Non occorre una terapia per far scendere la temperatura se il bambino non è sofferente e gioca tranquillo
di Roberta
Villa
Le
medicine non si danno per abbassare la febbre, ma solo, quando
necessario, per alleviare il malessere del bambino. «Se il piccolo
ha 39°C di febbre ma è tranquillo e gioca senza lamentarsi, non
occorre nessuna terapia» dice Alberto Tozzi, pediatra dell'Ospedale
Bambino Gesù di Roma. «La febbre non è il nemico da combattere, ma
una reazione dell'organismo per difendersi dalle infezioni —
conferma Marina Picca, presidente della Società Italiana delle Cure
Primarie Pediatriche —. Va trattata solo quando rende il piccolo
sofferente e irritabile, non lo lascia dormire o mangiare
normalmente». I pediatri lo ripetono da anni, ma è difficile
scalfire quella che è stata ribattezzata "febbre-fobia",
l'idea infondata che l'aumento della temperatura possa provocare
danni
cerebrali o altre conseguenze gravi.
Inutile
cercare di abbassarla con spugnature o altri mezzi fisici, che
possono irritare ulteriormente il bambino.

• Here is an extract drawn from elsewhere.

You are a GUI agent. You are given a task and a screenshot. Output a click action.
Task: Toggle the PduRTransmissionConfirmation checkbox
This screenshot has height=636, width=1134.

E se è vero che non va
imbacuccato, anche spogliarlo per farlo raffreddare non serve.
LE
NUOVE LINEE GUIDA - Tutto questo è ribadito anche
dalle nuove Linee guida del NICE, il National
Institute for Health and Care Excellence britannico: «I
due farmaci antipiretici autorizzati nei bambini sotto i sei anni,
paracetamolo e ibuprofene, vanno usati per contrastare il malessere
del bambino, e soltanto finché il malessere dura». Il rischio,
altrimenti, è di fare più male che bene. «Anche attenendosi alle
dosi consigliate è possibile superare nel corso della giornata la
soglia di tossicità» mette in guardia Antonio Clavenna, farmacologo
presso il Laboratorio per la salute materno infantile dell'Istituto
Mario Negri di Milano. «Oppure, è possibile danneggiare il fegato
se si prosegue con le dosi massime consentite per parecchi giorni —
aggiunge Tozzi —.
Le indicazioni del foglietto illustrativo che
raccomandano un intervallo di 4-6 ore per il paracetamolo e di
6-8
ore per l'ibuprofene non vanno intese nel senso che dopo questo tempo
si deve ridare il farmaco, ma solo che lo si può fare se il bambino
è di nuovo sofferente». Viceversa, se il disagio non migliora dopo
aver dato uno dei due medicinali, o torna prima che sia trascorso il
tempo necessario per una seconda dose, gli esperti inglesi per la
prima volta ammettono che si può provare a utilizzare l'altro. «Ma
occorre farlo con cautela, — sottolinea Clavenna — perché in
passato sono stati segnalati danni renali». «Inoltre questa
alternanza espone al rischio di errori», dice Picca, che raccomanda
di non dare comunque mai i due medicinali insieme. «Mai inoltre
accorciare il tempo tra le due somministrazioni di uno stesso farmaco
— consiglia il farmacologo — perché in questo modo, anche se la
dose quotidiana totale resta nella norma, si possono raggiungere
picchi di concentrazioni pericolose».
INTOSSICAZIONE
- La segnalazione di alcuni casi di intossicazione da
paracetamolo ha spinto qualche anno fa l'Agenzia italiana del farmaco
a modificare il foglietto illustrativo, che ora fa riferimento sia
all'età sia al peso del bambino. «Nel caso in cui vi sia
discordanza, quel che conta è il peso» chiarisce il farmacologo
Clavenna. «Perché la dose effettiva assorbita sia quella prevista è
preferibile dare questi medicinali per bocca — aggiunge la pediatra
Marina Picca — riservando le supposte ai casi in cui il vomito
impedisce la somministrazione orale». I due farmaci se usati bene
sono molto sicuri, sebbene la Food and Drug Administration americana
abbia segnalato rarissime, ma gravi, reazioni cutanee da
paracetamolo, mentre l'ibuprofen può provocare qualche disturbo
gastrico, come tutti gli antinfiammatori.